Кумбс навел камеру и щелкнул их обоих за пианино. Туини как будто даже не заметил; он по–прежнему вдыхал музыку, теперь с закрытыми глазами, со сжатыми перед собой ладонями. Кумбс, смеясь, скинул на пол использованную лампочку для вспышки и вставил новую, которую достал из кожаного футляра на поясе.
— Боже, — сказал он Нитцу, — он совсем покинул нас.
— Это бывает, — отозвался Нитц. — Боюсь, для него это обычное дело.
Он придвинулся ближе к Мэри Энн и положил руку ей на плечо. От дружеского прикосновения ей стало чуть легче, но ненамного.

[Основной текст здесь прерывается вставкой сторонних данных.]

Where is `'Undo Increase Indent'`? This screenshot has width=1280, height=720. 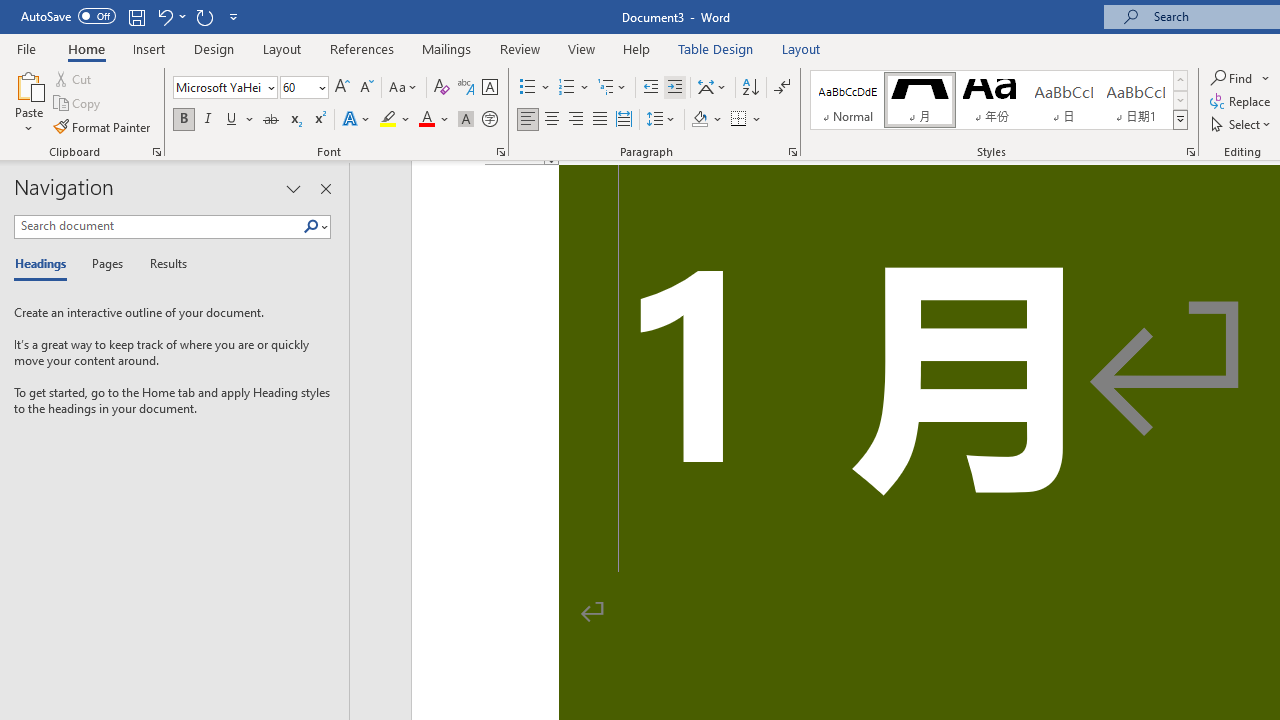
'Undo Increase Indent' is located at coordinates (164, 16).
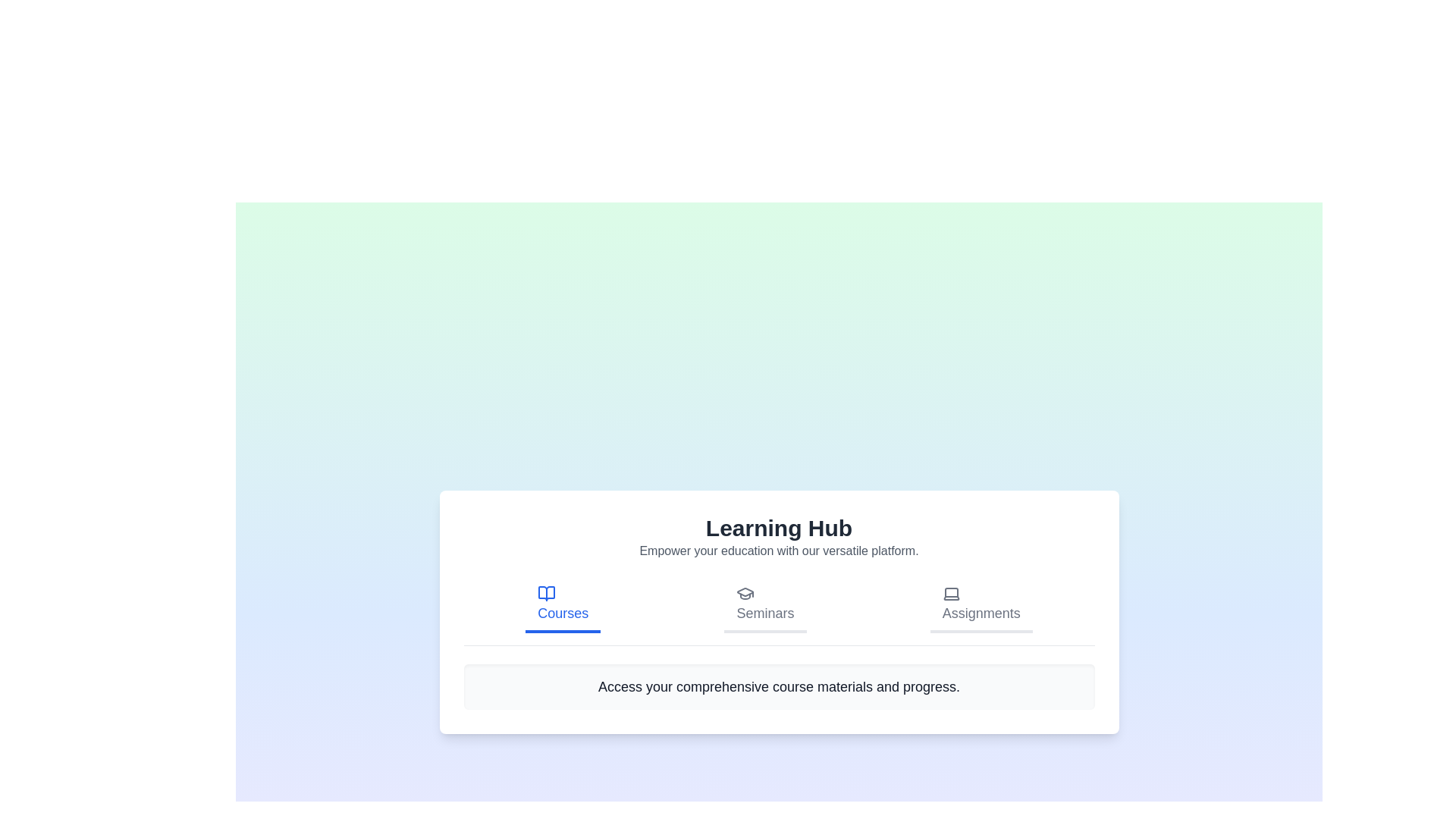  I want to click on the 'Seminars' icon, which visually represents the seminars section in the horizontal menu, so click(745, 592).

Внезапно Бет отпрыгнула от пианино. В экстазе она схватила Лемминга за руку и рывком подняла его на ноги.
— И ты с нами, — закричала она ему, остолбеневшему, в ухо, — давайте–ка, танцуют все!
Довольный тем, что его снова заметили, Лемминг принялся страстно играть. Бет поспешила обратно к пианино, где сбацала начальные аккорды шопеновского полонеза. Лемминг в исступлении пустился по комнате в пляс; бросив гитару на кушетку, он высоко подпрыгнул, хлопнул ладонями по потолку, приземлился, схватил Мэри Энн и закружил ее. Качаясь взад–вперед у пианино, Туини ревел:
«…И до конца времен…»
Мэри Энн было ужасно стыдно; она с трудом высвободилась из объятий Лемминга. Она ретировалась в безопасный угол и снова встала рядом с Полом Нитцем, поправляя жакет и приходя в себя.